* What is required *
Type out each entry exactly as it appears, but keep every image out.

Records from a collection
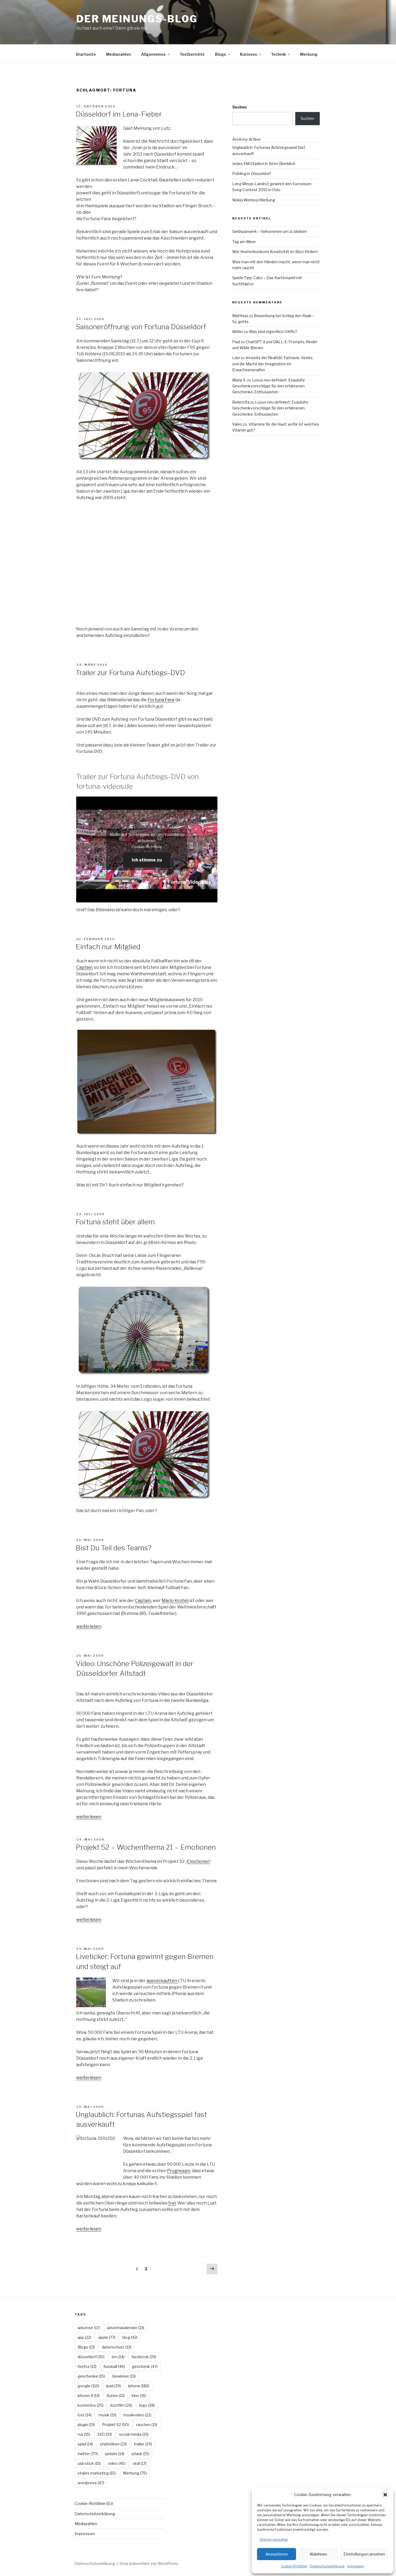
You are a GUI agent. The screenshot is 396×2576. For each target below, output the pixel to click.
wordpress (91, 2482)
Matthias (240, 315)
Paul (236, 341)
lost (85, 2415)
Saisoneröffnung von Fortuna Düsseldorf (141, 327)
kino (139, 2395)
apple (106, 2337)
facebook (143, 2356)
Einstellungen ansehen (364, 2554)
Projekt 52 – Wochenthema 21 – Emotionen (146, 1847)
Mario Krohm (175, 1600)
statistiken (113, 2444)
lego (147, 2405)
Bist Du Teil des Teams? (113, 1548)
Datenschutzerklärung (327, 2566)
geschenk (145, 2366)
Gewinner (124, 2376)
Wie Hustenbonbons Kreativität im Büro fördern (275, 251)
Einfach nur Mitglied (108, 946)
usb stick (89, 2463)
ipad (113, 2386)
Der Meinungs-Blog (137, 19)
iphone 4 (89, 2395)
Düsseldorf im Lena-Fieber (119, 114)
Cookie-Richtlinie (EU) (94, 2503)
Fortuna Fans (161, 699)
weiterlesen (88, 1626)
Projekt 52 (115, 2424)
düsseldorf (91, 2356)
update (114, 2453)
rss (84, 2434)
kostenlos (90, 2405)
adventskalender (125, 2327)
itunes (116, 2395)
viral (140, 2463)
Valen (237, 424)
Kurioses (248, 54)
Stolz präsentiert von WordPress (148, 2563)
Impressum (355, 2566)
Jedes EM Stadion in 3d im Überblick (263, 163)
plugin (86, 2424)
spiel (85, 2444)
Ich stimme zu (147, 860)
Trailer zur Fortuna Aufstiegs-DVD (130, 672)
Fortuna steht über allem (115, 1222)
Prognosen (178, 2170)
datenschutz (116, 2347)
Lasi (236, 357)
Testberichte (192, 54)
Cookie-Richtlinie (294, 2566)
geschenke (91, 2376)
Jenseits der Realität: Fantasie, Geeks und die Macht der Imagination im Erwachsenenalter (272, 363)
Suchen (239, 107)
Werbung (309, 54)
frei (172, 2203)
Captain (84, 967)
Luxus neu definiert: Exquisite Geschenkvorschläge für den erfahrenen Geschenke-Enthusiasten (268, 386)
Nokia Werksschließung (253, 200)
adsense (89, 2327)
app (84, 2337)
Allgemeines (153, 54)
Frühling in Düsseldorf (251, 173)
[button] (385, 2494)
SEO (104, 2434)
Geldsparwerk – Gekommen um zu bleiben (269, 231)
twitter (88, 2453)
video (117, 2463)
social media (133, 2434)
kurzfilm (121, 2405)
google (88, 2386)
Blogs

* Response box *
You are a GUI agent. The screenshot is 396×2576. For each target below, output the pixel to click.
wordpress (91, 2482)
Matthias (240, 315)
Paul (236, 341)
lost (85, 2415)
Saisoneröffnung von Fortuna Düsseldorf (141, 327)
kino (139, 2395)
apple (106, 2337)
facebook (143, 2356)
Einstellungen ansehen (364, 2554)
Projekt 52 – Wochenthema 21 – Emotionen (146, 1847)
Mario Krohm (175, 1600)
statistiken (113, 2444)
lego (147, 2405)
Bist Du Teil des Teams? (113, 1548)
Datenschutzerklärung (327, 2566)
geschenk (145, 2366)
Gewinner (124, 2376)
Wie Hustenbonbons Kreativität im Büro fördern (275, 251)
Einfach nur Mitglied (108, 946)
usb stick (89, 2463)
ipad (113, 2386)
Der Meinungs-Blog (137, 19)
iphone 4 (89, 2395)
Düsseldorf im Lena-Fieber (119, 114)
Cookie-Richtlinie (EU) (94, 2503)
Fortuna Fans (161, 699)
weiterlesen (88, 1626)
Projekt 52 (115, 2424)
düsseldorf (91, 2356)
update (114, 2453)
rss (84, 2434)
kostenlos (90, 2405)
adventskalender (125, 2327)
itunes (116, 2395)
viral (140, 2463)
Valen (237, 424)
Kurioses (248, 54)
Stolz präsentiert von WordPress (148, 2563)
Impressum (355, 2566)
Jedes EM Stadion in 3d im Überblick (263, 163)
plugin (86, 2424)
spiel (85, 2444)
Ich stimme zu (147, 860)
Trailer zur Fortuna Aufstiegs-DVD (130, 672)
Fortuna steht über allem (115, 1222)
Prognosen (178, 2170)
datenschutz (116, 2347)
Lasi (236, 357)
Testberichte (192, 54)
Cookie-Richtlinie (294, 2566)
geschenke (91, 2376)
Jenseits der Realität: Fantasie, Geeks und die Macht der Imagination im Erwachsenenalter (272, 363)
Suchen (239, 107)
Werbung (309, 54)
frei (172, 2203)
Captain (84, 967)
Luxus neu definiert: Exquisite Geschenkvorschläge für den erfahrenen Geschenke-Enthusiasten (268, 386)
Nokia Werksschließung (253, 200)
adsense (89, 2327)
app (84, 2337)
Allgemeines (153, 54)
Frühling in Düsseldorf (251, 173)
[button] (385, 2494)
SEO (104, 2434)
Geldsparwerk – Gekommen um zu bleiben (269, 231)
twitter (88, 2453)
video (117, 2463)
social media (133, 2434)
kurzfilm (121, 2405)
google (88, 2386)
Blogs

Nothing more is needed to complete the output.